Don’t Settle For Less

Don’t Settle For Less

Falling Object On Construction Site/ New York Labor Law Liability

A construction worker who was doing masonry work on a school building was injured when he was struck by a scaffold plank that fell from the fourth floor while the scaffold was being dismantled. Because of the falling object, the injured worker sustained a neck injury and a severe shoulder injury, which required surgery. Under the New York labor law, the injured worker asked the court that the owner and general contractor be found completely responsible for the accident because of their failure to properly dismantle the scaffold and for not securing the scaffold plank, which fell and injured the worker. Under the labor law, an owner and general contractor can be held strictly liable for an accident if the scaffold does not afford proper protection for the worker or material that should have been secured or was being hoisted fell from a height and struck a worker below. The defendant owner and general contractor argued that the injured worker was a “recalcitrant worker”, a worker who ignores specific instructions. This is a defense to labor law liability. The owner and general contractor will not be held responsible for an accident if it is shown that a worker ignores a specific instruction or does not make use of a safety device, which would have protected the worker.

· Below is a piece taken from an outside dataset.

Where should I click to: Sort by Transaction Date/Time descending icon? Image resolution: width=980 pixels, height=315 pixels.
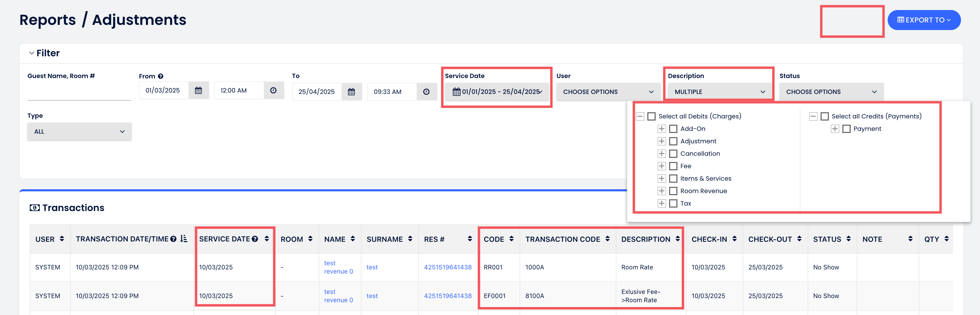(184, 239)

We argued that the injured worker was never given any specific instructions nor did he ignore even a general instruction. We further argued that the defendant owner and general contractor did not establish that the injured worker did not make use of an available safety device, which would have prevented the accident. The court rejected all of the defendants’ arguments and granted the injured worker’s motion, finding that the defendants under the labor law were completely responsible for the accident. This case is set to go to trial sometime in 2010. – Ellis v. City of New York, et al., Supreme Court, Kings County, Index No. 22457/08.